Instructions for the task: Copy out the listing below, substituting "Find a screen element" for each occurrence of "Locate an element on the screen" and keeping everything else the same.

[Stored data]
--- START ---

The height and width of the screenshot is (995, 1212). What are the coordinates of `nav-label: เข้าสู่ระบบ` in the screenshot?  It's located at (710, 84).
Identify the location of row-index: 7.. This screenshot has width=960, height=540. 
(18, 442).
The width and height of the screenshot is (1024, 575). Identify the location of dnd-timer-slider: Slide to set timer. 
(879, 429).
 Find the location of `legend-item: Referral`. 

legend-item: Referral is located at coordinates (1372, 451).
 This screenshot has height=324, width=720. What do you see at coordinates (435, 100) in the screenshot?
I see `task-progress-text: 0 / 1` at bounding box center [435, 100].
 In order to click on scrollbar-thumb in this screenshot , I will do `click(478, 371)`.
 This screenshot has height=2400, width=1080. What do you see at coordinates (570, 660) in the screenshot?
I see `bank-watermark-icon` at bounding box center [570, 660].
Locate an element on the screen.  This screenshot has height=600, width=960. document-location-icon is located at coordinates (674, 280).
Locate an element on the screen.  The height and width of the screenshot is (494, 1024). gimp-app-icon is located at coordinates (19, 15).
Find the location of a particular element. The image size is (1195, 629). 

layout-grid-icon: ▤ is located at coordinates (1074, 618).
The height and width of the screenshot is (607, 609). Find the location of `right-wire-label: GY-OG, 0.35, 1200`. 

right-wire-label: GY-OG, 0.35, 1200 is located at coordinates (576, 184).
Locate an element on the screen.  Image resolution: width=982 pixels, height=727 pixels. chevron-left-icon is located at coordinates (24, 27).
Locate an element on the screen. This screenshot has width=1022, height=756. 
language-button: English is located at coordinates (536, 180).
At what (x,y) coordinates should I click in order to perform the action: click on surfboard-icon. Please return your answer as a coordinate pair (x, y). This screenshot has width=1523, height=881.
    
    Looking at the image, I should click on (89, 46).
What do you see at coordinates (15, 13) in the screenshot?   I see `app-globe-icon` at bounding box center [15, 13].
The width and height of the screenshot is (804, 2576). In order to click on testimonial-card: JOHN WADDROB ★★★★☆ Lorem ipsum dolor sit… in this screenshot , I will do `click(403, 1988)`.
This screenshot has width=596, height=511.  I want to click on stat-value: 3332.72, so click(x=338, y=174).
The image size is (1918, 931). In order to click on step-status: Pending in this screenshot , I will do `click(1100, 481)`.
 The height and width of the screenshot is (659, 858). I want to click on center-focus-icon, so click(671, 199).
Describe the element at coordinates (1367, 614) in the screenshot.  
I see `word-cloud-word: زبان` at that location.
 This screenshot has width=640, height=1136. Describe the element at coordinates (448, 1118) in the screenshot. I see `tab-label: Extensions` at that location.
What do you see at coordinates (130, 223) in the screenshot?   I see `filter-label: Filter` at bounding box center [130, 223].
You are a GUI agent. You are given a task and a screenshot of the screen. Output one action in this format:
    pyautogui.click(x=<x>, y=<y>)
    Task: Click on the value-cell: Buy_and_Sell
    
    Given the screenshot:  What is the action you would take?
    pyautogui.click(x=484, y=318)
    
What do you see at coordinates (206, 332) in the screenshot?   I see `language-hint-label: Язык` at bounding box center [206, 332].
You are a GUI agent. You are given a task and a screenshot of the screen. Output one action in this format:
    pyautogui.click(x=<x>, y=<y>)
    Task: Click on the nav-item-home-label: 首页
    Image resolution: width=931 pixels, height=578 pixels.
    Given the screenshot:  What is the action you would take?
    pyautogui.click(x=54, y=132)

--- END ---

Problem solution:
The height and width of the screenshot is (995, 1212). What are the coordinates of `nav-label: เข้าสู่ระบบ` in the screenshot?  It's located at (710, 84).
Identify the location of row-index: 7.. This screenshot has width=960, height=540. 
(18, 442).
The width and height of the screenshot is (1024, 575). Identify the location of dnd-timer-slider: Slide to set timer. 
(879, 429).
 Find the location of `legend-item: Referral`. 

legend-item: Referral is located at coordinates (1372, 451).
 This screenshot has height=324, width=720. What do you see at coordinates (435, 100) in the screenshot?
I see `task-progress-text: 0 / 1` at bounding box center [435, 100].
 In order to click on scrollbar-thumb in this screenshot , I will do `click(478, 371)`.
 This screenshot has height=2400, width=1080. What do you see at coordinates (570, 660) in the screenshot?
I see `bank-watermark-icon` at bounding box center [570, 660].
Find a screen element.  This screenshot has height=600, width=960. document-location-icon is located at coordinates (674, 280).
Find a screen element.  The height and width of the screenshot is (494, 1024). gimp-app-icon is located at coordinates (19, 15).
Find the location of a particular element. The image size is (1195, 629). 

layout-grid-icon: ▤ is located at coordinates (1074, 618).
The height and width of the screenshot is (607, 609). Find the location of `right-wire-label: GY-OG, 0.35, 1200`. 

right-wire-label: GY-OG, 0.35, 1200 is located at coordinates (576, 184).
Find a screen element.  Image resolution: width=982 pixels, height=727 pixels. chevron-left-icon is located at coordinates (24, 27).
Find a screen element. This screenshot has width=1022, height=756. 
language-button: English is located at coordinates (536, 180).
At what (x,y) coordinates should I click in order to perform the action: click on surfboard-icon. Please return your answer as a coordinate pair (x, y). This screenshot has width=1523, height=881.
    
    Looking at the image, I should click on (89, 46).
What do you see at coordinates (15, 13) in the screenshot?   I see `app-globe-icon` at bounding box center [15, 13].
The width and height of the screenshot is (804, 2576). In order to click on testimonial-card: JOHN WADDROB ★★★★☆ Lorem ipsum dolor sit… in this screenshot , I will do `click(403, 1988)`.
This screenshot has width=596, height=511.  I want to click on stat-value: 3332.72, so click(x=338, y=174).
The image size is (1918, 931). In order to click on step-status: Pending in this screenshot , I will do `click(1100, 481)`.
 The height and width of the screenshot is (659, 858). I want to click on center-focus-icon, so click(671, 199).
Describe the element at coordinates (1367, 614) in the screenshot.  
I see `word-cloud-word: زبان` at that location.
 This screenshot has width=640, height=1136. Describe the element at coordinates (448, 1118) in the screenshot. I see `tab-label: Extensions` at that location.
What do you see at coordinates (130, 223) in the screenshot?   I see `filter-label: Filter` at bounding box center [130, 223].
You are a GUI agent. You are given a task and a screenshot of the screen. Output one action in this format:
    pyautogui.click(x=<x>, y=<y>)
    Task: Click on the value-cell: Buy_and_Sell
    
    Given the screenshot:  What is the action you would take?
    pyautogui.click(x=484, y=318)
    
What do you see at coordinates (206, 332) in the screenshot?   I see `language-hint-label: Язык` at bounding box center [206, 332].
You are a GUI agent. You are given a task and a screenshot of the screen. Output one action in this format:
    pyautogui.click(x=<x>, y=<y>)
    Task: Click on the nav-item-home-label: 首页
    Image resolution: width=931 pixels, height=578 pixels.
    Given the screenshot:  What is the action you would take?
    pyautogui.click(x=54, y=132)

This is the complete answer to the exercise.